Smackover Lithium—a joint venture of Standard Lithium (55%) and Equinor (45%)—has just filed its definitive feasibility study (DFS) for the South West Arkansas (SWA) Project. This new report outlines a large-scale operation anchored by North America's highest-grade reported lithium brine reserve, drawing immediate industry attention to Arkansas as a potential cornerstone of domestic battery-grade lithium supply.

DFS Highlights: Robust Capacity, Long Mine Life, and Industry-Competitive Costs

The DFS paints a detailed picture of an ambitious, well-supported project. Over its modeled 20-year lifespan, the SWA Project is expected to produce 22,500 tonnes per annum of battery-quality lithium carbonate, totaling 447,000 tonnes in proven reserves—about 38% of the measured and indicated resources on site. The brine is notably rich, beginning with an average lithium concentration of 549 mg/L and processed at 442 mg/L across its lifetime.

With competitive average cash operating costs of $4,516 per tonne and all-in costs at $5,924 per tonne, the project demonstrates potential for attractive margins. Notably, the unlevered pre-tax internal rate of return (IRR) comes in at 20.2%, underlining both the financial viability and potential investor appeal of the venture.

Metric Value
Annual Production (Lithium Carbonate) 22,500 tonnes
Total Proven Reserves (LCE) 447,000 tonnes
Resource Utilized (of Total M+I) 38%
Average Brine Lithium (Start) 549 mg/L
Average Brine Lithium (Life) 442 mg/L
Cash Operating Cost $4,516/t
All-In Cost $5,924/t
Pre-tax IRR (Unlevered) 20.2%
Capex Estimate (Class III) $1.45B (includes 12.3% contingency)
Development Schedule 34 months
Projected First Production 2028

First Commercial DLE Operation in the US Poised for 2028

The SWA Project isn’t just large; it’s a first-mover in US lithium extraction. It’s designed to be the first commercial Direct Lithium Extraction (DLE) operation in the country, marking the inaugural lithium production in the prolific Smackover Formation. This model greenfield project aims to set a blueprint for future expansions—including upcoming prospects in East Texas—leveraging learnings and design efficiencies for further growth.

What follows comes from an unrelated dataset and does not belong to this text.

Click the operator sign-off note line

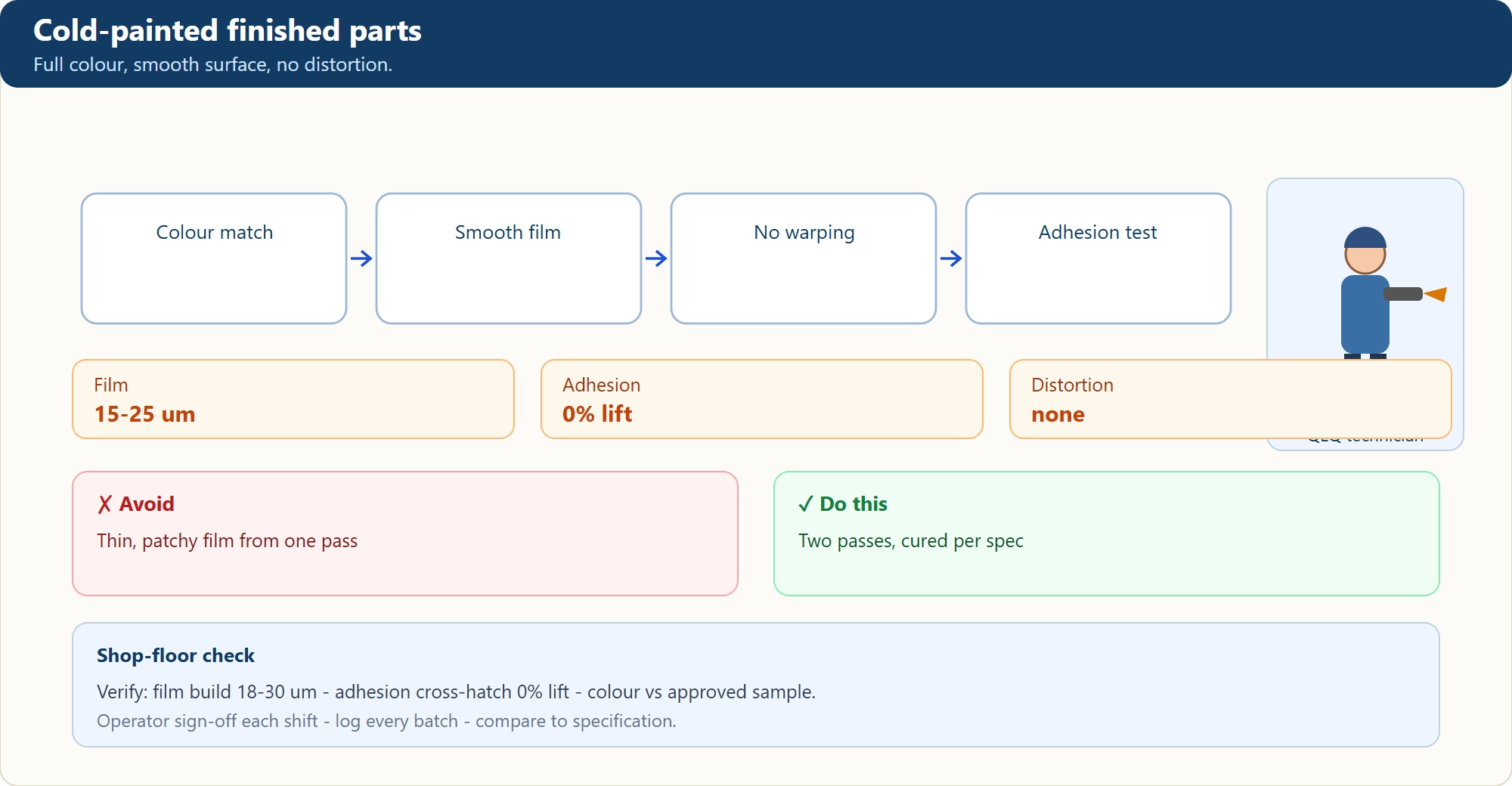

Financial and Regulatory Position: Community Support and Strong Backing

With a 34-month development schedule, construction is expected to begin shortly after the final investment decision, currently anticipated in 2026. The project has robust local and federal backing and could quickly advance to production by 2028 if timelines hold. Smackover Lithium’s leadership position—through a high-grade, low-cost operation with an attractive IRR—could be pivotal for the US push toward battery independence and supply chain security.

What This Means for the Lithium Market

Investors and analysts tracking US lithium projects now have a landmark operation to watch. The SWA Project stands out with its high brine grades, long resource life, and proven partnership between Standard Lithium and global energy major Equinor. If execution matches feasibility projections, Smackover Lithium could become a model for commercial-scale lithium development in the region—and signal greater US control over battery supply chains at a time of heightened global competition.

With the DFS now public and project advancement imminent, stakeholders may want to keep a close eye on permitting, financing developments, and early construction milestones as potential signals of industry momentum—and a bellwether for future US lithium growth.